* **ABOUT THIS EXERCISE**
Write out the data below in full. Keep it exact.

[Items from a data source]
------------------------------------------------------------------------

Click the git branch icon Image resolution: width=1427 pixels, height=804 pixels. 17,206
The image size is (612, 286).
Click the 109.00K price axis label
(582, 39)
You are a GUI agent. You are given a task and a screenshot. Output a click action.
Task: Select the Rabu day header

------------------------------------------------------------------------

* **RESULT OF THIS TASK**
Click the git branch icon Image resolution: width=1427 pixels, height=804 pixels. 17,206
The image size is (612, 286).
Click the 109.00K price axis label
(582, 39)
You are a GUI agent. You are given a task and a screenshot. Output a click action.
Task: Select the Rabu day header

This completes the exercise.